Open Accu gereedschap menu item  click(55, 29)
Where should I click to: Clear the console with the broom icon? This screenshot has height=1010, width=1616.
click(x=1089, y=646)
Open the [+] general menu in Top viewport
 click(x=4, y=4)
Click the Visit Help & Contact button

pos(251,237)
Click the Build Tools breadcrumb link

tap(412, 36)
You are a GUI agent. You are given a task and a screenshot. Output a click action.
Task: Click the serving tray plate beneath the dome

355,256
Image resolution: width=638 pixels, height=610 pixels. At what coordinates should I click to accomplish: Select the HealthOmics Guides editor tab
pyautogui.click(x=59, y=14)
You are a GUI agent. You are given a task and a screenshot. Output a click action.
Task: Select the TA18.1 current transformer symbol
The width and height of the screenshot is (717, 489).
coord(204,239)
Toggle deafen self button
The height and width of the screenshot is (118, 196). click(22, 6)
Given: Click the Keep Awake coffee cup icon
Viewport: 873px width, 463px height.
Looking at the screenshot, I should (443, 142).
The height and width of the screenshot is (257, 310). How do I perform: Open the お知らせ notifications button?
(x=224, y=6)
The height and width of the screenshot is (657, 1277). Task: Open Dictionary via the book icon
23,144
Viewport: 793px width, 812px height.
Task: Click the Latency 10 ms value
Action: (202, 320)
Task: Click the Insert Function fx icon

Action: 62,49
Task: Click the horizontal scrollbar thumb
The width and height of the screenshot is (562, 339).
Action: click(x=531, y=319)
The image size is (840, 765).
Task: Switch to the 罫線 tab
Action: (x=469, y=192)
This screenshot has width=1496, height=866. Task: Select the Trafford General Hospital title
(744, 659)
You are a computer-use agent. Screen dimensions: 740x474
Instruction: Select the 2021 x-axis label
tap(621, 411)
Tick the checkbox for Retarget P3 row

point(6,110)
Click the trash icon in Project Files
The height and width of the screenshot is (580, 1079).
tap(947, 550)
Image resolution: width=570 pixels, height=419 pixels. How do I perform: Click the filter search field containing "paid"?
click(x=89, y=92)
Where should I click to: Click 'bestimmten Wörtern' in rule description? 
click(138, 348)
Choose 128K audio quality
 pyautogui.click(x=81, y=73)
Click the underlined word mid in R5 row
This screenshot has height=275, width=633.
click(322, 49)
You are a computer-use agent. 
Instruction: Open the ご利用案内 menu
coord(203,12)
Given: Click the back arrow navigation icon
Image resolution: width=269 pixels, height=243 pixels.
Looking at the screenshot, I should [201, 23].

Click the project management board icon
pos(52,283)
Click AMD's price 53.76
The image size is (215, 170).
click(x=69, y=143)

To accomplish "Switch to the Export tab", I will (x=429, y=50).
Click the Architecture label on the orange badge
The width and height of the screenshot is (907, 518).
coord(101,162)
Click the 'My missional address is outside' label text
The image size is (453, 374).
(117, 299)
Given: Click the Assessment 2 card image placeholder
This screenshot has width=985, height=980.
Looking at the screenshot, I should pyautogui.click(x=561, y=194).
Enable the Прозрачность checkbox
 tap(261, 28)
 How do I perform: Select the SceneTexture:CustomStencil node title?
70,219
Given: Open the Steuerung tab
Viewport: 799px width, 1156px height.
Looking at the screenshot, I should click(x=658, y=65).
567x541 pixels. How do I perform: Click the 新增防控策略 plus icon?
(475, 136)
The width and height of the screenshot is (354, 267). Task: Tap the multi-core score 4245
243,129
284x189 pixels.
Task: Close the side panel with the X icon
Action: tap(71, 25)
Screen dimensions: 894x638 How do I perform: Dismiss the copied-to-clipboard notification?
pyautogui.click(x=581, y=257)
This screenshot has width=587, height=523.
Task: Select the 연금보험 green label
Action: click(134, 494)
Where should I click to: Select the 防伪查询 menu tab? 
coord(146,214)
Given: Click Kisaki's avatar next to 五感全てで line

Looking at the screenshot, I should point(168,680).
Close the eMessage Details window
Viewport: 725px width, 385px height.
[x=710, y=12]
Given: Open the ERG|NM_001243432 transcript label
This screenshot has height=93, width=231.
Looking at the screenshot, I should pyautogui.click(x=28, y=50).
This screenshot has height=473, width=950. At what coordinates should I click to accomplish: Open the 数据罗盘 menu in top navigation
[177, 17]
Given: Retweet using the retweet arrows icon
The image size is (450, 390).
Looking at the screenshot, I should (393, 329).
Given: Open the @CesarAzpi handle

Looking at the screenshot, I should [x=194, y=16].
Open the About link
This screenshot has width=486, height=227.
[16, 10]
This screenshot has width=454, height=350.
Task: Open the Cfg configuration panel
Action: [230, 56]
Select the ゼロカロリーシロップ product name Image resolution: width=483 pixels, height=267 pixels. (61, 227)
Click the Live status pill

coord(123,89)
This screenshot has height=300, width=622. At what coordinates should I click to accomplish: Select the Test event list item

▬▬▬▬▬▬▬▬▬▬

— Requirement —
Above are the lines; repeat exactly the ones from the line containing "Image resolution: width=570" down to the line containing "Given: Click the back arrow navigation icon", both inclusive.

— Written solution —
Image resolution: width=570 pixels, height=419 pixels. How do I perform: Click the filter search field containing "paid"?
click(x=89, y=92)
Where should I click to: Click 'bestimmten Wörtern' in rule description? 
click(138, 348)
Choose 128K audio quality
 pyautogui.click(x=81, y=73)
Click the underlined word mid in R5 row
This screenshot has height=275, width=633.
click(322, 49)
You are a computer-use agent. 
Instruction: Open the ご利用案内 menu
coord(203,12)
Given: Click the back arrow navigation icon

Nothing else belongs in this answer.